Werner von Eppstein genoss seine Erziehung zu Mainz und zwar in der Domschule, was er wiederholt mit dem Ausdruck lebhaften Dankgefühls bezeugt. So sagt er in einer Urkunde von 1268 November 28: »quod nos nostra Ecclesia Moguntina a primis quasi cunabulis enutrivit.« (Gudenus, C. d. I, 724.) Einer anderen an den Dekan und das Kapitel von Mainz gerichteten Urkunde von 1268 November 30 ist die Arenga vorausgeschickt: »Cum sicut a memoria nostra numquam excidet, Vos toto tempore nostro, donec ex permissione divina presedimus Ecclesie Maguntine, semper direxeritis ad omnia nostra beneplacita voluntates vestras, pariter et consensus; Digne et non immerito reputari possemus ingrati, si vobis pro tanta devotione et amicitia non rependeremus liberaliter gratam vicissitudinem versa vice, qua non solum vos, sed et successores vestros aliqualiter honorare possemus.« (Gudenus, C. d. I. 725.) Eine Urkunde von 1284 März 26 leitet Werner mit den Worten ein: »Notiverit tam presens etwas quam futura posteritas, quod nos iugi meditatione pensantes honores et beneficia grata, que Ecclesia Maguntina mater nostra multis temporibus nobis impendit a primeve iuventutis nostre flore maternis uberibus educando; Vt eidem saltem possimus in aliquo gratitudinis antidoto respondere.« (Gudenus, C. d. I, 807.)
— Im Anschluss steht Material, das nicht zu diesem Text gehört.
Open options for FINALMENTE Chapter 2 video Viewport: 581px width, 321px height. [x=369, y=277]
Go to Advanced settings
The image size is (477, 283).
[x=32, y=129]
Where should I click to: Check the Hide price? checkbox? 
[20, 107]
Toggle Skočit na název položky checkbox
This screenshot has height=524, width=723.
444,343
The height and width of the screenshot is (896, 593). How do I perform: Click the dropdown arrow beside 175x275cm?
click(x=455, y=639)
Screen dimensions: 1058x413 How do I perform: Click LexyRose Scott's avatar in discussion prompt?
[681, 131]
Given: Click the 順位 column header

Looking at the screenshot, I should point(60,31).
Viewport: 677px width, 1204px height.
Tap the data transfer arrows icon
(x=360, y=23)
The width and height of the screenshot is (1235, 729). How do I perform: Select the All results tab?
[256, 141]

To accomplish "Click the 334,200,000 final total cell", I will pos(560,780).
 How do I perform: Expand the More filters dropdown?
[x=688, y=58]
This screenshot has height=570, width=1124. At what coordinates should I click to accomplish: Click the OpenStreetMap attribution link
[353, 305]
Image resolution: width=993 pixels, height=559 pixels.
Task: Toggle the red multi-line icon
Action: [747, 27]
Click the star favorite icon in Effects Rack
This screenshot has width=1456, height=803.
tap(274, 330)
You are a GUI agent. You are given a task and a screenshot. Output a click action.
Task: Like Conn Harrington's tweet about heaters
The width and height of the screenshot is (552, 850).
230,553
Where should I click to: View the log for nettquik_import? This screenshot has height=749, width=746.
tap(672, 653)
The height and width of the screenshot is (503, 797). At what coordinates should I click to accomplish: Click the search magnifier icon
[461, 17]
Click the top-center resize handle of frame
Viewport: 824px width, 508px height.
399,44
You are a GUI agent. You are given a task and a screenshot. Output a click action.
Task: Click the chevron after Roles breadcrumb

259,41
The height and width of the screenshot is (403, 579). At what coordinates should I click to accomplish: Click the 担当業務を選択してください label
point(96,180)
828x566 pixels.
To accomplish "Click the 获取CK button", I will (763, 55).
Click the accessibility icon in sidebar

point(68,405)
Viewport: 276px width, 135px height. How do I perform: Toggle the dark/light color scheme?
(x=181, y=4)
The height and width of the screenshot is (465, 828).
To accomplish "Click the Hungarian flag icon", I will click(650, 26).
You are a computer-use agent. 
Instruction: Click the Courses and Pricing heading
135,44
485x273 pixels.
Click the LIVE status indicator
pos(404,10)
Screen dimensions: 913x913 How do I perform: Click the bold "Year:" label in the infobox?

Über Ämter und Würden, in deren Besitz Werner sich vor seinem Pontifikat befand, sind wir genügsam unterrichtet. Schon im Jahr 1248 urkundet er als Domcantor und auch als Propst von Mariengreden zu Mainz (Böhmer, C. d. Moenofr. S. 79 und 80 und Würdtwein, Dioec. Mog. III, 124.) In der letzteren Würde urkundet er auch 1254 April 29 (Joannis, Rerum Mogunt. II, 668.) und erst 1262 Mai 1 konfirmiert er seinen Nachfolger in diesem Amte (S. unten nr 71.)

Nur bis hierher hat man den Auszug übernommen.